__What to do__. Copy the material below word for word, from its first line through the line that holds "pos(832,24)", including both of those lines.

(Stored material from a collection)
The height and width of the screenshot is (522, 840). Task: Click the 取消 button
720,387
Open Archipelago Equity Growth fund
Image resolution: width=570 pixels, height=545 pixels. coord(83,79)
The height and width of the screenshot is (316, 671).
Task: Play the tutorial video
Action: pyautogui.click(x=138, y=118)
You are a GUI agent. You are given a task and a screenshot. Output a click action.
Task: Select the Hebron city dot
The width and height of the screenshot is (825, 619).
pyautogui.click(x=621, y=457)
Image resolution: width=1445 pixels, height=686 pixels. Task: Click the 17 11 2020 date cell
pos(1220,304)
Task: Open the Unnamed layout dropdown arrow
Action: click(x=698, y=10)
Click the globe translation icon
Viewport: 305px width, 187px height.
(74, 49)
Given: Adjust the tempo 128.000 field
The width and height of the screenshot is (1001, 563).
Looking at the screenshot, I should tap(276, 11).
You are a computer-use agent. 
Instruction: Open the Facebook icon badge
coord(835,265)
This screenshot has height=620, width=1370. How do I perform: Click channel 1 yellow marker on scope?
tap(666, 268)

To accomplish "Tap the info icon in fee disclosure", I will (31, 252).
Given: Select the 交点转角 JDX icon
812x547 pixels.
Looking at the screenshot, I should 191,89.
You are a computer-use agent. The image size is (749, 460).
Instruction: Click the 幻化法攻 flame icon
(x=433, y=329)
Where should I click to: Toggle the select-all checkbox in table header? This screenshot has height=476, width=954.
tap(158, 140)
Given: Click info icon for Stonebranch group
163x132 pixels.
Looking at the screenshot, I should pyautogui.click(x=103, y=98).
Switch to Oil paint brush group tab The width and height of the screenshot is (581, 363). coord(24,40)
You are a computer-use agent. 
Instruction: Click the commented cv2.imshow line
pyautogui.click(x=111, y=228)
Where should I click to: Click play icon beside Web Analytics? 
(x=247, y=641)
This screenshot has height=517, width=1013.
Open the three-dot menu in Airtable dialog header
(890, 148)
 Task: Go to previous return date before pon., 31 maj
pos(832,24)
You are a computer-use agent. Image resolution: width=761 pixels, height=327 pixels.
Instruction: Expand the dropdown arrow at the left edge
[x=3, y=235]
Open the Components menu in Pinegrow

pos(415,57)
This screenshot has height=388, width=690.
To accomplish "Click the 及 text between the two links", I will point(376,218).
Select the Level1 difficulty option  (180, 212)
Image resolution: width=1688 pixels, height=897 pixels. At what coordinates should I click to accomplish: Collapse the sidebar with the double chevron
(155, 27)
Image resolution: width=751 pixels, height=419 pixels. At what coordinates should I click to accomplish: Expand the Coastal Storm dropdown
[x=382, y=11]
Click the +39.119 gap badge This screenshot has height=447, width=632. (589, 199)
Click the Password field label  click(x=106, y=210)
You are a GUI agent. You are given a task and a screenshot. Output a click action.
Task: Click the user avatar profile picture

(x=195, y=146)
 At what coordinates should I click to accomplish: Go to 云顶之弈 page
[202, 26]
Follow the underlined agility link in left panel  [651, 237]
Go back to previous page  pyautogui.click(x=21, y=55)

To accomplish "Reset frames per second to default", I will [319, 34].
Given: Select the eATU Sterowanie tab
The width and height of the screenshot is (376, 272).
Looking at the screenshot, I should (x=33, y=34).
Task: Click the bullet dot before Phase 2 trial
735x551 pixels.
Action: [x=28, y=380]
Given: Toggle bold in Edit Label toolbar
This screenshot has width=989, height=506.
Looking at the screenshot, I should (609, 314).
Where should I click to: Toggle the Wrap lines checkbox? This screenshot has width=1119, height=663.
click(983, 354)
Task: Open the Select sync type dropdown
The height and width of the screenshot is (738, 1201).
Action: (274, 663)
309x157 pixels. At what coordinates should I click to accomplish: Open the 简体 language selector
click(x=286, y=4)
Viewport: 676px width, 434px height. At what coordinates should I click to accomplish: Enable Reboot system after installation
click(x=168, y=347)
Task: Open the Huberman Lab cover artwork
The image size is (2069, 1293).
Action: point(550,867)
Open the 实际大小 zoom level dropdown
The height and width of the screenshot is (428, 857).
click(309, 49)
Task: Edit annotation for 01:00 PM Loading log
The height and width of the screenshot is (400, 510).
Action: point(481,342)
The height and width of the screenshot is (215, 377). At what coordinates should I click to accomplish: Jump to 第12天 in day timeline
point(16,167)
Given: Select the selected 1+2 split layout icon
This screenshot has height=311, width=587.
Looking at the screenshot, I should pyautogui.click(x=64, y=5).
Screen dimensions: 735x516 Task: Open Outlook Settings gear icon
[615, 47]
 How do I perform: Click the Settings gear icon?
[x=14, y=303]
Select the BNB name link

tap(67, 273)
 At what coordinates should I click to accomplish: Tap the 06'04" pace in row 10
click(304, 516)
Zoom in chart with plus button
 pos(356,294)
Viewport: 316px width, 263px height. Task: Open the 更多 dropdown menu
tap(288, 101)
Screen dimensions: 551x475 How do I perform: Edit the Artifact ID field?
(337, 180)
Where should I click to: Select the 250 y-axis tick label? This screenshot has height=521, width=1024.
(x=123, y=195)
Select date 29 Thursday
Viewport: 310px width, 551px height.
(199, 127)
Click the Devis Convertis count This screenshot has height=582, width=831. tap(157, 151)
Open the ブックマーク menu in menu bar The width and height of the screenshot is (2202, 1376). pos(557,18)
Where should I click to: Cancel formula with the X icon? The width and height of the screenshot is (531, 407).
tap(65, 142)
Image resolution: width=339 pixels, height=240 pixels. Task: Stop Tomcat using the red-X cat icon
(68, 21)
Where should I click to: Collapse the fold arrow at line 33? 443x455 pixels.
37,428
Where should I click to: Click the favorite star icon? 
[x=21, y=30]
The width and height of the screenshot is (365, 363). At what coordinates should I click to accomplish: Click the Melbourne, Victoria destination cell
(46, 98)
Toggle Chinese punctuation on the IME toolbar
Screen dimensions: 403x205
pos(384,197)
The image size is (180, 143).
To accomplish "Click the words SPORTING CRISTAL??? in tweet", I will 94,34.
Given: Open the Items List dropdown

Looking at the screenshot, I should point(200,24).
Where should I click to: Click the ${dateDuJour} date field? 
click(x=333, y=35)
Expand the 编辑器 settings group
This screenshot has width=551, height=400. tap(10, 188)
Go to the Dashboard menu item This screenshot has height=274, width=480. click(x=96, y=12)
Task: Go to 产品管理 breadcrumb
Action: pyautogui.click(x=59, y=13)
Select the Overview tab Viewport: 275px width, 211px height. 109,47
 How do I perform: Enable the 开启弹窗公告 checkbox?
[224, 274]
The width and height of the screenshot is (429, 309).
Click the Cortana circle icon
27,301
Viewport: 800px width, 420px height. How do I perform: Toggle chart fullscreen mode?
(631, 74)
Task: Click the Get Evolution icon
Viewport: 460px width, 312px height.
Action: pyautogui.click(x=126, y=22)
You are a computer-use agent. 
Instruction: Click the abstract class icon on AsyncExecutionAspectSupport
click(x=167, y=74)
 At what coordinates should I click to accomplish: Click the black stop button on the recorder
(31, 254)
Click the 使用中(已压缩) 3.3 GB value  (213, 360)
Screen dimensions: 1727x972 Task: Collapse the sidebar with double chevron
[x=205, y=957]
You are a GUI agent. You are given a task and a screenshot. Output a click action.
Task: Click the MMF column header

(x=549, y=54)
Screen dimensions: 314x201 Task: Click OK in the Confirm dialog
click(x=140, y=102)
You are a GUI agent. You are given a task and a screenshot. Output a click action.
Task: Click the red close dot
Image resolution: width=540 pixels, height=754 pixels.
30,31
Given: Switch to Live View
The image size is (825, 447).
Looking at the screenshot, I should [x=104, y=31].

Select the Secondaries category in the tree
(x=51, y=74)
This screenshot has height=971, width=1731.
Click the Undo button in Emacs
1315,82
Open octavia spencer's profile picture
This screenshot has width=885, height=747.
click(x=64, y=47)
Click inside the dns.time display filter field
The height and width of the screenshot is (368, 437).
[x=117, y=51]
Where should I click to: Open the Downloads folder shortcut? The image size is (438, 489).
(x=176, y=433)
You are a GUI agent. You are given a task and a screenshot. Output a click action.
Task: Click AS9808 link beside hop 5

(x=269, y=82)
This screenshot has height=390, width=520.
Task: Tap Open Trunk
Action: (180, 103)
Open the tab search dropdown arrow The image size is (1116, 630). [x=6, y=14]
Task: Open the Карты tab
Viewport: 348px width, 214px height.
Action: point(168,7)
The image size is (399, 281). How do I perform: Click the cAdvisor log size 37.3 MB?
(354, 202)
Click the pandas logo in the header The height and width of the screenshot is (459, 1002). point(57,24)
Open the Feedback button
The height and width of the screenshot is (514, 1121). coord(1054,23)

__Completed exercise__.
The height and width of the screenshot is (522, 840). Task: Click the 取消 button
720,387
Open Archipelago Equity Growth fund
Image resolution: width=570 pixels, height=545 pixels. coord(83,79)
The height and width of the screenshot is (316, 671).
Task: Play the tutorial video
Action: pyautogui.click(x=138, y=118)
You are a GUI agent. You are given a task and a screenshot. Output a click action.
Task: Select the Hebron city dot
The width and height of the screenshot is (825, 619).
pyautogui.click(x=621, y=457)
Image resolution: width=1445 pixels, height=686 pixels. Task: Click the 17 11 2020 date cell
pos(1220,304)
Task: Open the Unnamed layout dropdown arrow
Action: click(x=698, y=10)
Click the globe translation icon
Viewport: 305px width, 187px height.
(74, 49)
Given: Adjust the tempo 128.000 field
The width and height of the screenshot is (1001, 563).
Looking at the screenshot, I should tap(276, 11).
You are a computer-use agent. 
Instruction: Open the Facebook icon badge
coord(835,265)
This screenshot has height=620, width=1370. How do I perform: Click channel 1 yellow marker on scope?
tap(666, 268)

To accomplish "Tap the info icon in fee disclosure", I will (31, 252).
Given: Select the 交点转角 JDX icon
812x547 pixels.
Looking at the screenshot, I should 191,89.
You are a computer-use agent. The image size is (749, 460).
Instruction: Click the 幻化法攻 flame icon
(x=433, y=329)
Where should I click to: Toggle the select-all checkbox in table header? This screenshot has height=476, width=954.
tap(158, 140)
Given: Click info icon for Stonebranch group
163x132 pixels.
Looking at the screenshot, I should pyautogui.click(x=103, y=98).
Switch to Oil paint brush group tab The width and height of the screenshot is (581, 363). coord(24,40)
You are a computer-use agent. 
Instruction: Click the commented cv2.imshow line
pyautogui.click(x=111, y=228)
Where should I click to: Click play icon beside Web Analytics? 
(x=247, y=641)
This screenshot has height=517, width=1013.
Open the three-dot menu in Airtable dialog header
(890, 148)
 Task: Go to previous return date before pon., 31 maj
pos(832,24)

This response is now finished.